Kremlin chief Vladimir Putin has signed a decree enabling the rapid nationalization of foreign-owned companies in Russia. Many perceive this move as a prelude to retaliation in the event that the European Union proceeds to use frozen Russian assets to support Ukraine.
According to Bloomberg, the new decree allows the Kremlin to accelerate the sale or transfer of state and private assets under a “special procedure,” officially justified as a response to Western sanctions.
Under the document, the valuation period for targeted companies is limited to ten days, and the registration of new ownership is expedited, enabling swift expropriation of assets.
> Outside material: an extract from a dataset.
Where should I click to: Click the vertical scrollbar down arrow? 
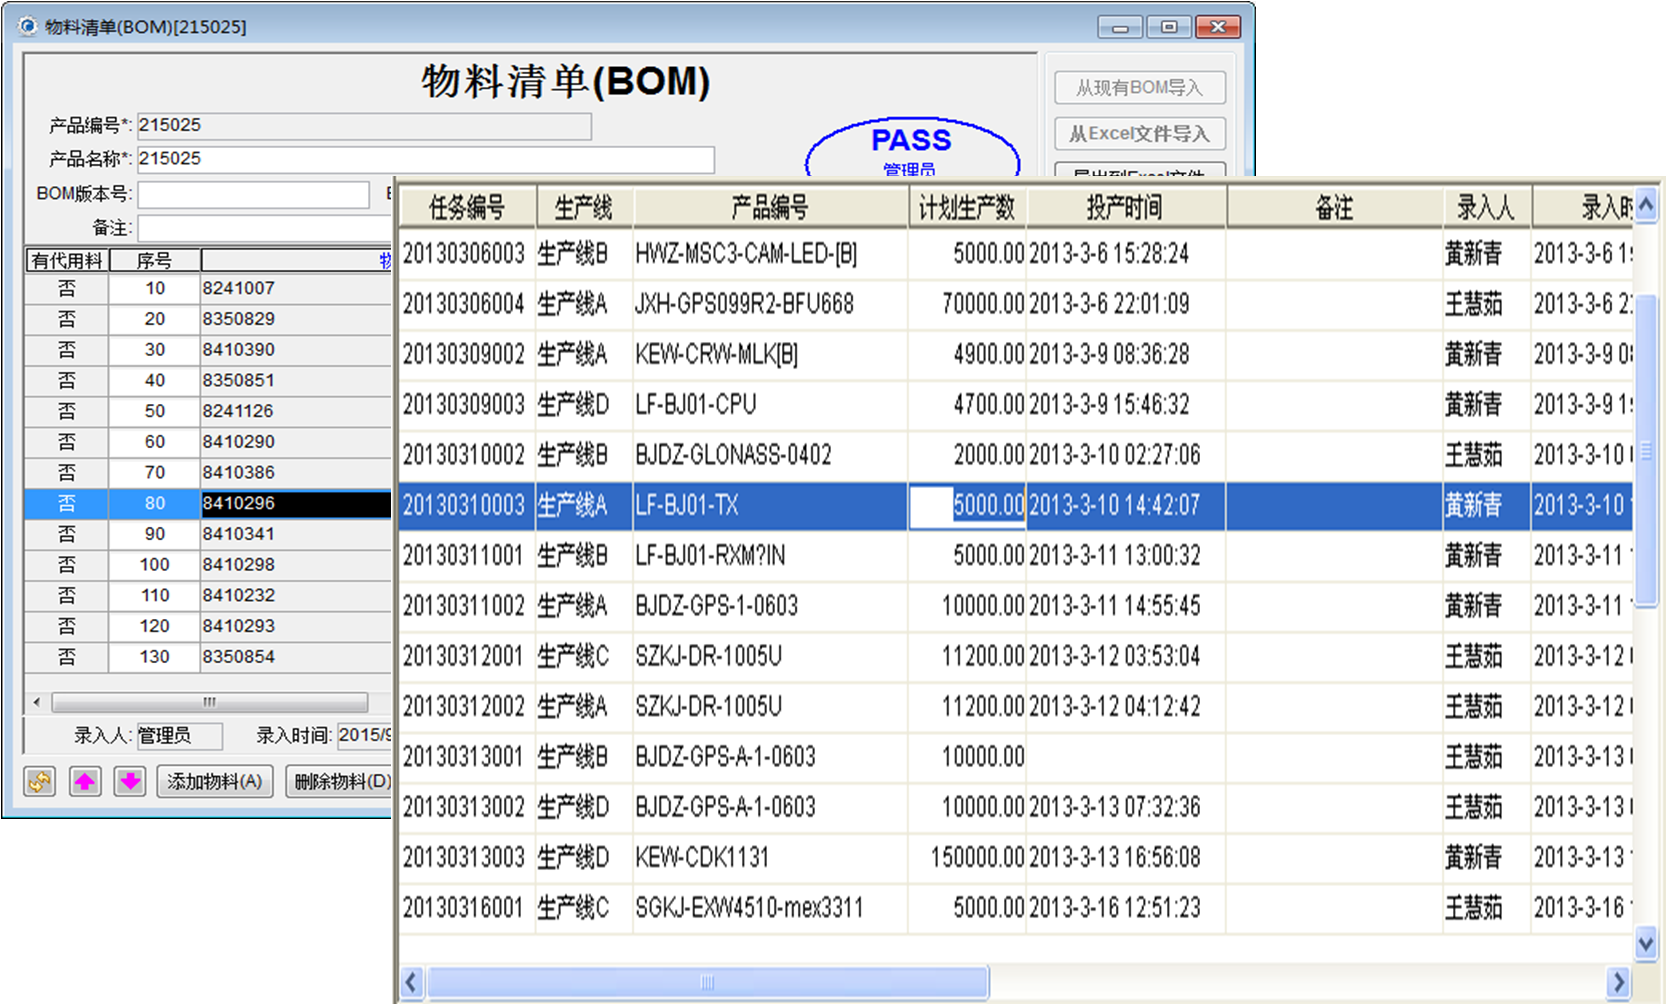click(1644, 942)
The state-controlled Promsvyazbank—a financial institution that services Russia’s Defense Ministry—has been tasked with managing such transactions.
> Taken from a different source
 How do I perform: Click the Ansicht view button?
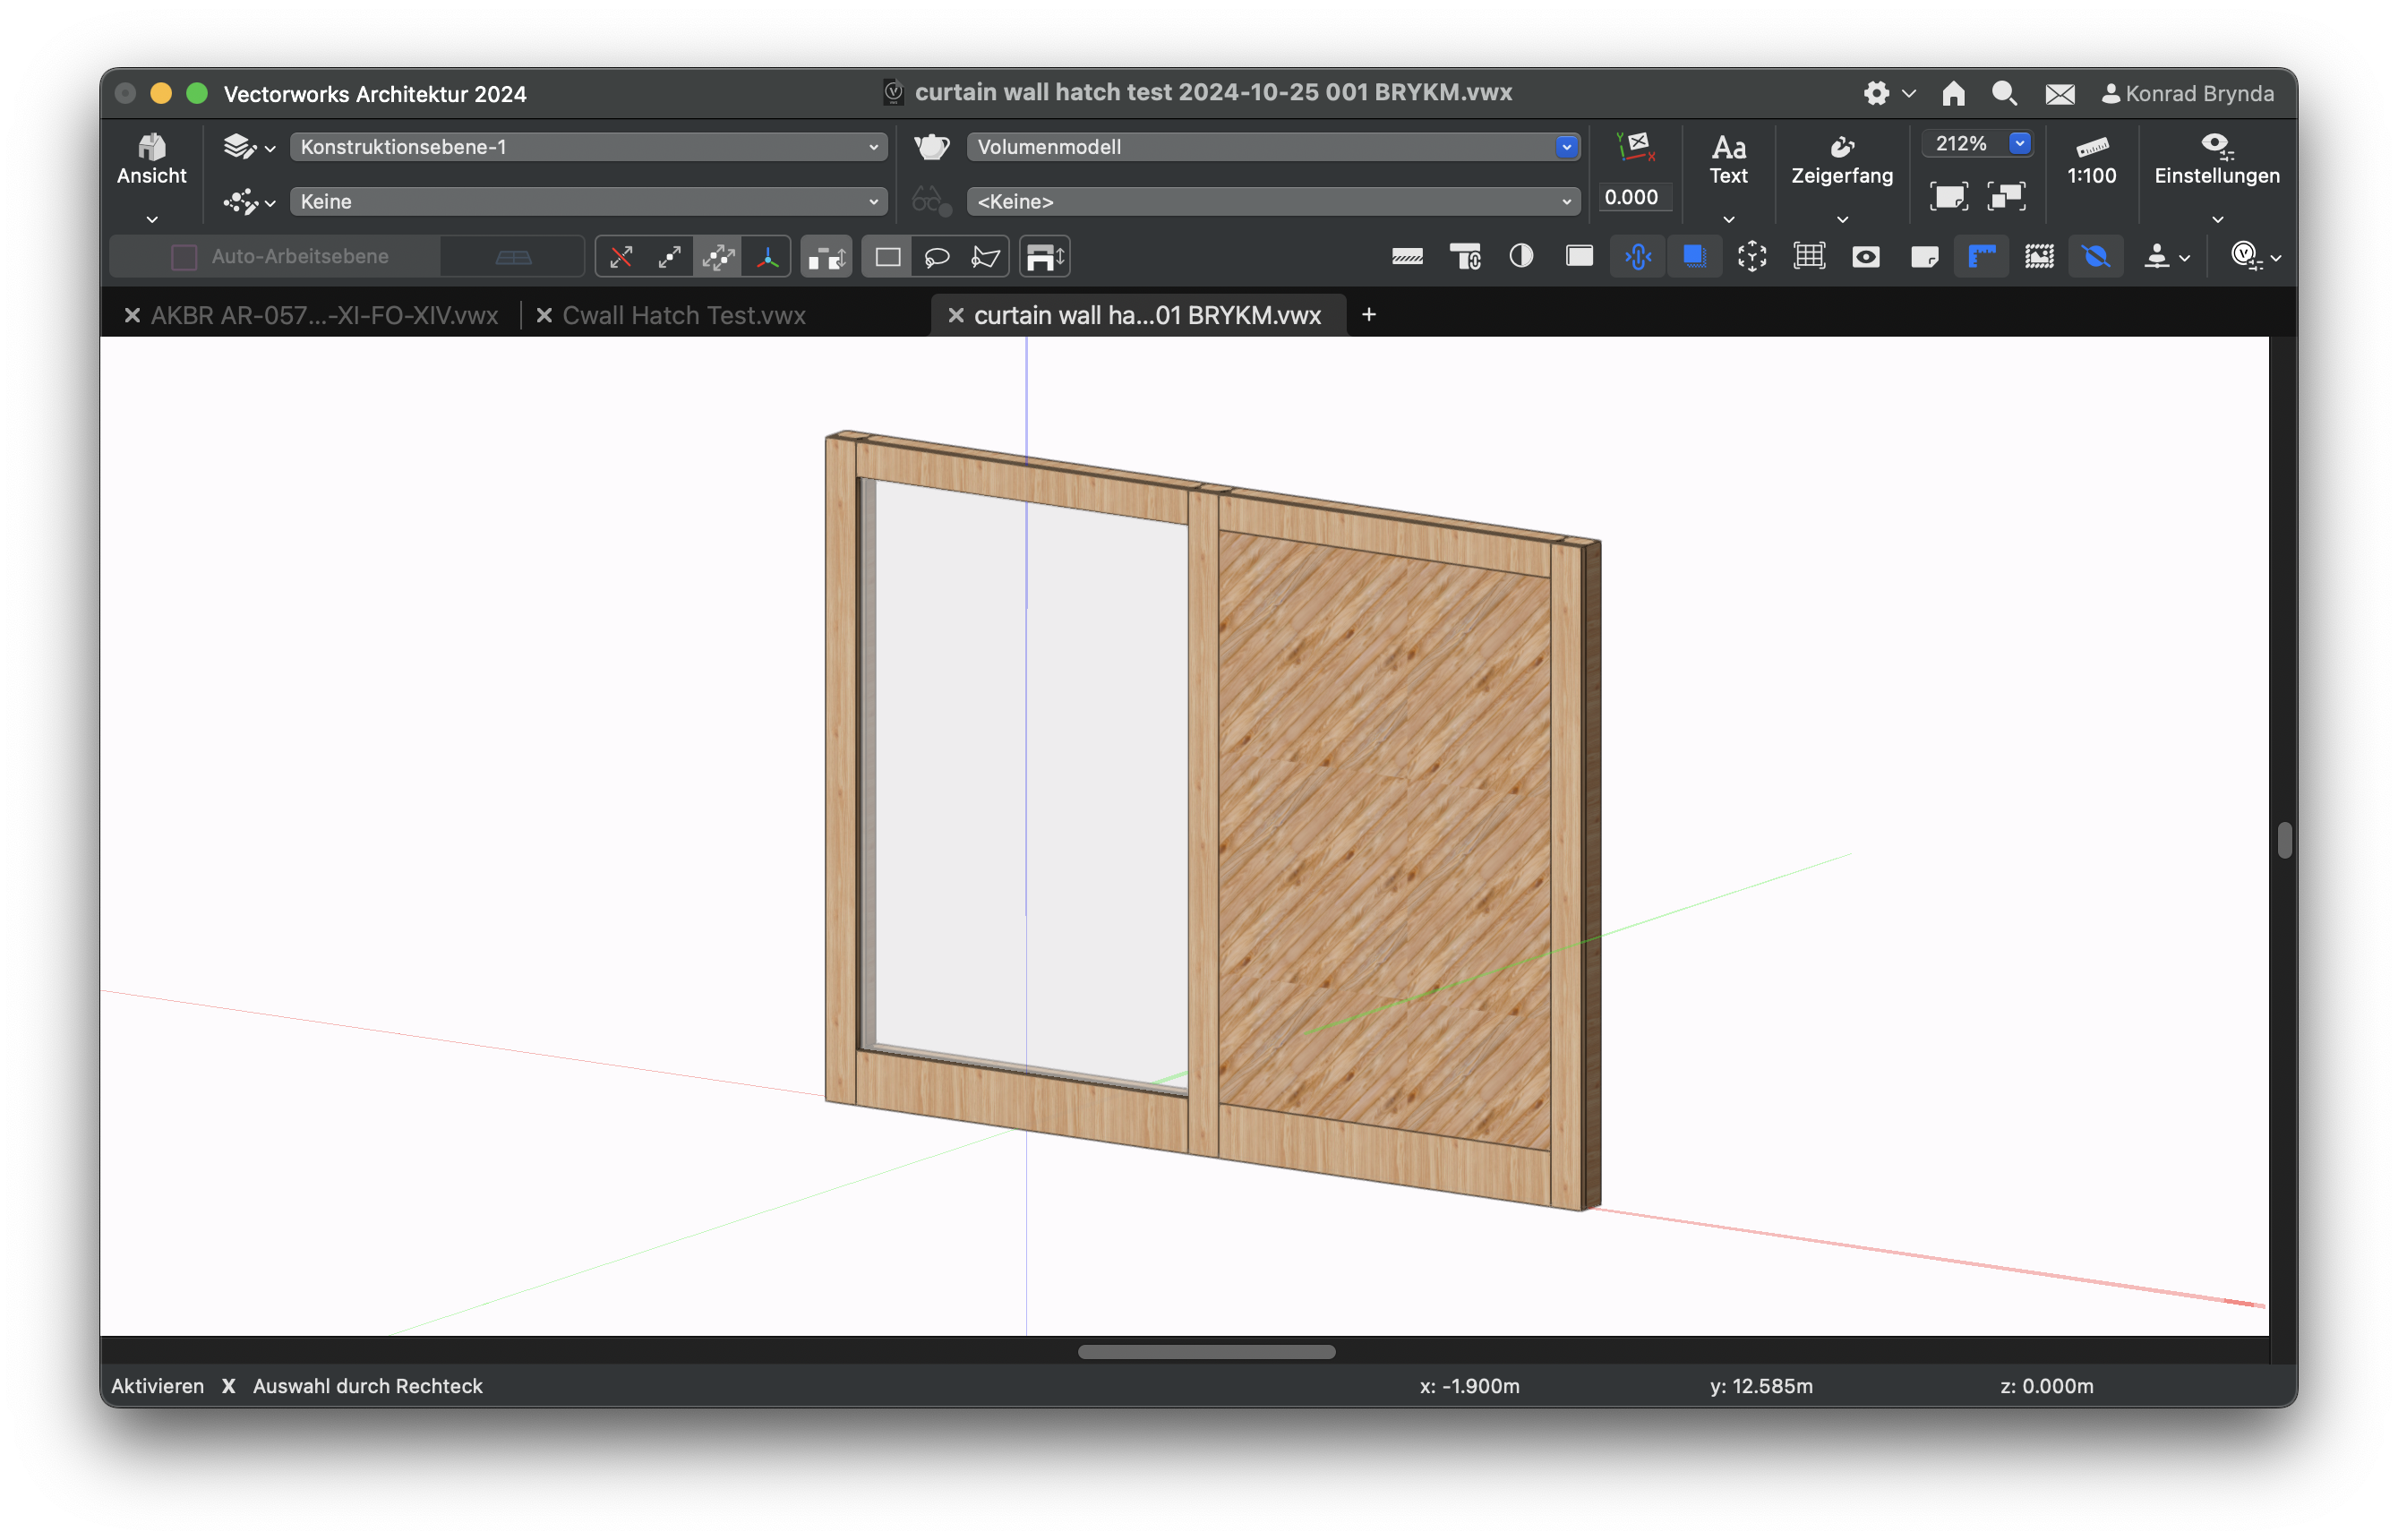(152, 160)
A Russian government source told Bloomberg that the measure applies to both Russian and foreign companies operating in Russia.
“Should the European Union begin seizing Russian assets, Moscow may respond with symmetrical measures,” the source said, indicating that the Kremlin is preparing a counter-strategy to the EU’s “reparations loan” mechanism for Ukraine.
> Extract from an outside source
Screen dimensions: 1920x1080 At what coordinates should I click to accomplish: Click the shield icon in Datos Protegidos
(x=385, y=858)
Until now, the Kremlin had largely avoided full-scale nationalization of Western assets, opting instead to place them under “temporary management”—a euphemism for forced transfers to oligarchs loyal to the regime at heavily discounted prices.
Dozens of Western firms, including Carlsberg, Danone, Fortum, and Uniper, have seen their Russian subsidiaries seized under this model since 2023. In several cases, senior managers appointed by Moscow were drawn directly from Russia’s security apparatus.
However, the new decree formally lowers legal barriers to outright expropriation, signaling that the Kremlin is prepared to escalate its economic confrontation with Europe in response to the EU’s latest sanctions initiatives.
The timing of the decree coincides with EU discussions on a plan to provide Ukraine with up to €140 billion in long-term loans guaranteed by frozen Russian central bank assets.
The proposal—advanced by German Chancellor Friedrich Merz and supported by Ursula von der Leyen, Kaia Kallas, and several EU finance ministers—aims to convert the immobilized reserves of the Russian Central Bank into a “reparations loan” for Ukraine.
Unlike confiscation, the plan would retain Russian ownership on paper but redirect proceeds and interest income from those assets to Kyiv until Moscow pays compensation for war damages.
According to the European Commission, the idea “does not contradict international law” because it treats the assets as collateral for future reparations, rather than as seized property.
Still, not all EU member states support the move. Hungary and Slovakia, known for past Russia-friendly statements, have expressed opposition, warning it could provoke retaliatory action from Moscow—a threat that Putin’s new decree now seems designed to make credible.
The European Commission reacted to Putin’s decree by saying that the Kremlin’s threats only confirm the effectiveness of EU sanctions.
“When Russia talks about nationalizing Western companies, it only shows that sanctions are hitting their intended target,” an EU spokesperson said.
Brussels stressed that the bloc will continue working on legally sound mechanisms to ensure Russia pays for the destruction it caused in Ukraine.
Meanwhile, European leaders are expected to discuss both the reparations loan plan and the broader sanctions framework at the upcoming European Council meeting in Copenhagen.
Analysts note that Putin’s decree is another step in the Kremlin’s long-term strategy to militarize Russia’s economy and insulate it from Western financial leverage—even at the cost of deterring future foreign investment.